- _Aim of the exercise_:
Begin at the line below that contains "The width and height of the screenshot is (1568, 613)." and write out every line from there to the end of the entries, exactly.

- _Items from a data source_:
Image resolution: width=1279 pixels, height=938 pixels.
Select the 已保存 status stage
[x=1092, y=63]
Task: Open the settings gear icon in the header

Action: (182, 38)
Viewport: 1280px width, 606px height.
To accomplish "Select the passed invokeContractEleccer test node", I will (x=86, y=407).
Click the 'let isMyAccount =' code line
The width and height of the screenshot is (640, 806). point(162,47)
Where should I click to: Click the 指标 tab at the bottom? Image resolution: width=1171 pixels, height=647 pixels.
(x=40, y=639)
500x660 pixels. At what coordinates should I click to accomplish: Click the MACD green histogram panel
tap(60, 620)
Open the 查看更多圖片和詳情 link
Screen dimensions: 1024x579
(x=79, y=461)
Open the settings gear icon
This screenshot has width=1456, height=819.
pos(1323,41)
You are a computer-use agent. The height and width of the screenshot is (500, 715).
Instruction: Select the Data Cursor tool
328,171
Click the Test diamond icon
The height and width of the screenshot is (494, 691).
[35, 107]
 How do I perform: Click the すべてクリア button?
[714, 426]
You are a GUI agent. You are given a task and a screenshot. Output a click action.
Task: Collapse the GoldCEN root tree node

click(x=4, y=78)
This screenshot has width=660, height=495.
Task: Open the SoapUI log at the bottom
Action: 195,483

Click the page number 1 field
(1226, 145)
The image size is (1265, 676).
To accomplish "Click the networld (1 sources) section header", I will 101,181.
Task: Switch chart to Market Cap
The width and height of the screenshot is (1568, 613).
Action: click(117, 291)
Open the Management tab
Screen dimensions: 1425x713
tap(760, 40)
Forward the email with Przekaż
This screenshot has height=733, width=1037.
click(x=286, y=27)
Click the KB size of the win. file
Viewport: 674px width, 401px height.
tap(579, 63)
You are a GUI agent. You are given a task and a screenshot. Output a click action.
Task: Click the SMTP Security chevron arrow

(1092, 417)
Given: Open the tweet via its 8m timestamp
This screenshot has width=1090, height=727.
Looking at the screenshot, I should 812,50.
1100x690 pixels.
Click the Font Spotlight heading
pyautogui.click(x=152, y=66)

- _Exercise result_:
The width and height of the screenshot is (1568, 613).
Action: click(117, 291)
Open the Management tab
Screen dimensions: 1425x713
tap(760, 40)
Forward the email with Przekaż
This screenshot has height=733, width=1037.
click(x=286, y=27)
Click the KB size of the win. file
Viewport: 674px width, 401px height.
tap(579, 63)
You are a GUI agent. You are given a task and a screenshot. Output a click action.
Task: Click the SMTP Security chevron arrow

(1092, 417)
Given: Open the tweet via its 8m timestamp
This screenshot has width=1090, height=727.
Looking at the screenshot, I should 812,50.
1100x690 pixels.
Click the Font Spotlight heading
pyautogui.click(x=152, y=66)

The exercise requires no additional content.